Task directions: Give again, word for word, each line below starting at the one that contains "The width and height of the screenshot is (1083, 701)." and ending at the one that contains "How do I perform: Open the File menu?".

Saved data entries:

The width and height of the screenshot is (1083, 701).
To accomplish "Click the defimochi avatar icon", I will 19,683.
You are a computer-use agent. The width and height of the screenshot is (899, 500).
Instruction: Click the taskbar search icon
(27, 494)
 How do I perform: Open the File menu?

...

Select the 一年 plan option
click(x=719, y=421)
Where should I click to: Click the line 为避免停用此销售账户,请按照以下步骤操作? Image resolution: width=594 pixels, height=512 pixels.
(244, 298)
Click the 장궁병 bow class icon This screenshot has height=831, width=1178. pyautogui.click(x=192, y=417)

Written answer:
The width and height of the screenshot is (1083, 701).
To accomplish "Click the defimochi avatar icon", I will 19,683.
You are a computer-use agent. The width and height of the screenshot is (899, 500).
Instruction: Click the taskbar search icon
(27, 494)
 How do I perform: Open the File menu?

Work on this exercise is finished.